Esta semana se conoció la decisión del aún presidente de los Estados Unidos, el demócrata Joe Biden, de utilizar una prerrogativa que la sección 2 del artículo 2 de la Constitución de dicho país le otorga –como es la de “suspender la ejecución de las sentencias y conceder indultos tratándose de delitos contra los Estados Unidos, excepto en los casos de juicio político”–, en favor de su hijo Hunter Biden, quien se declaró culpable de tres delitos graves relacionados con la compra de un arma y de nueve delitos de fraude fiscal federal.
Como ya lo explicaba Joseph Story en sus “Comentarios a la Constitución de los Estados Unidos de América”, publicados en 1833 y recientemente reeditados en el 2020, la figura del indulto presidencial, concebida como el ejercicio del poder de perdón, se sustenta en el reconocimiento de que la administración de justicia no es perfecta y, por lo tanto, se dan casos de sentencias injustas, donde hombres se vuelven víctimas de acusadores vengativos, de testimonios imprecisos o por el margen de error de los jurados y las cortes.
Así, la norma constitucional estadounidense fue concebida como una salida frente al abuso e injusticias en las que recae el poder jurisdiccional, empoderándose al presidente para que ejercite un poder corrector, siendo propuesta por Alexander Hamilton, para “restablecer la tranquilidad de la mancomunidad” en tiempos de rebelión. Recuérdese que las leyes inglesas otorgaban a los monarcas el poder de conceder clemencia a sus súbditos y ello también era ejercido por los gobernadores de las colonias británicas en América.
La lógica de encargar este poder del perdón al presidente fue que, siendo una sola persona la que intervenía, habría menos espacio para el favoritismo, el capricho personal o los resentimientos propios, toda vez que al ejercer esta atribución asume una mayor responsabilidad frente al país.
De esta forma, cuando la Constitución de los Estados Unidos contempló esta figura, lo hizo pensando en que el presidente ejercería esta potestad de manera que “dispensaría iluminadamente piedad” en aras de la unidad y justicia, y como un último recurso para las personas a las que el sistema les ha fallado, convirtiéndolo en un firme administrador de la justicia pública.

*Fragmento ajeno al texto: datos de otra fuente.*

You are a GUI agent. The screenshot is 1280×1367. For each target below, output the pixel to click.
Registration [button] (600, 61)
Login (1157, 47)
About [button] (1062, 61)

Es claro que el indulto recientemente anunciado no guarda relación con los excelsos valores en los que se inspiraron los padres de la Constitución Estadounidense. Es más, es bueno recordar que el presidente Biden había hecho una clara promesa pública en el sentido de no interferir en los casos judiciales que enfrentaba su hijo; sin embargo, el domingo sorprendió a todos con estas palabras: “Espero que los estadounidenses comprendan por qué un padre y un presidente tomaría esta decisión”.
El indulto presidencial no es cuestionable en Estados Unidos, como lo definió la Corte Suprema de Justicia en la sentencia “United States vs. Klein”, dictada en 1872, cuando se pretendió discutir la validez de un indulto.
Si bien es casi una tradición en los Estados Unidos que el presidente saliente otorgue indultos antes de dejar la Casa Blanca –Bill Clinton lo hizo en favor de su medio hermano, el último día de su presidencia–, el indulto del presidente Joe Biden deja una sensación de abuso de poder e impunidad que, como se ve, no es exclusiva de nuestros lares, pues en las democracias consolidadas también ello ocurre.